The long, elegant, hour hand is blued, providing a splash of colour in what otherwise is an achromic dial. It isa very slender dauphine shape, which is classy and works well with the dial.

Moving on to the applied hour markers – I still don’t know why every odd hour is missing and is replaced with a printed line. It’s obviously a design feature, as it’s the same on all Grand Malvern watches, but to me just looks strange. Where they are used, the markers are constructed flawlessly, with a polished finish that catches the light. THere’s a double baton at 12.

The dial has minimal printing; the left-aligned logo is located at 9, model details in the bottom half and Swiss Made at foot of the dial. The new(ish) left aligned logo looks at home on this timepiece and especially at this location too.

The case

The case for the new premium range has been a complete success. It’s such a work of art and is a sight to behold.

It features “light catcher lines”, which create a beautiful elegant profile, much like that of a sports car – think Aston Martin.

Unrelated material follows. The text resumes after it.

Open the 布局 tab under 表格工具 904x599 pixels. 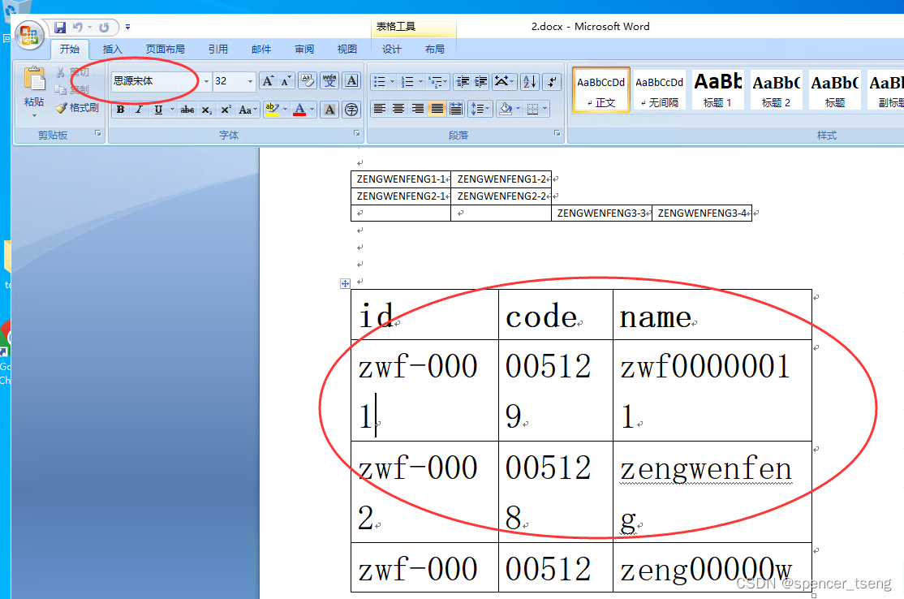pos(434,49)
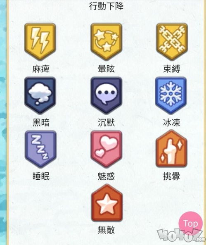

The push-pull crown has the CW twin flags motif engraved deeply in a very good way, and also has suitable grip for changing the time and winding the watch.

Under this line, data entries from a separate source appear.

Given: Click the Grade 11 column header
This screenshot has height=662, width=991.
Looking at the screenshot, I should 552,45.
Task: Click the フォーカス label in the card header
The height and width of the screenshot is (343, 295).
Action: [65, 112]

The double domed sapphire crystal keeps visibility distortion free at all angles, whilst maintaining a pleasant variety of reflections of the dial. The anti-reflective coating is excellent – you can see a clear view of the dial at all times.

The exhibition caseback presents the movement and custom rotor admirably. There’s a highly bevelled steel surround to the movement which is a clever addition – it maximises the viewport even though the movement is not large enough to fill the void.

The strap

As is always the case with Christopher Ward, the leather strap is excellent. It’s made of Italian cordovan leather, and is thick and luxurious.

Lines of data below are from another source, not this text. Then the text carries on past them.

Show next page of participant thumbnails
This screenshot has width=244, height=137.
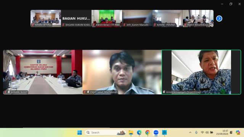tap(219, 19)

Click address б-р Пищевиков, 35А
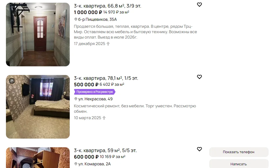(x=98, y=19)
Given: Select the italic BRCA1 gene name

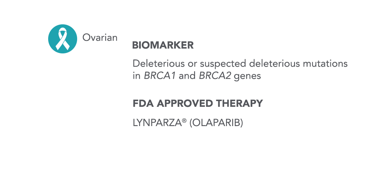Looking at the screenshot, I should click(160, 76).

It’s a deep and classy blue hue with matching stitching. It has a flat and plain matte finish; I much prefer this to patent or alligator stamp.
Quick release pins are always a practical addition to any strap, it allows quick and easy switching without damage to the case.

The strap comes loaded with a Bader depoyant clasp. I personally find it a little strange that there’s no signing or engraving on the top bar – to me, it looks a bit bare and I believe it should have the twin flag motif engraved on it. The Christopher Ward logo is engraved on the inside of the clasp which is a nice touch, but it’s not easily seen.

The movement

The movement within the Christopher Ward C1 Grand Malvern Jumping Hour is the Sellita SW200-1, which is a solid, dependable movement in itself. But that’s not all, it has been tinkered with by Johannes Jahnke by means of an additional module named the JJ01. This module alters the way the hours are displayed; it is the brains behind the aperture at 12 which flicks straight over to the next hour right on the dot.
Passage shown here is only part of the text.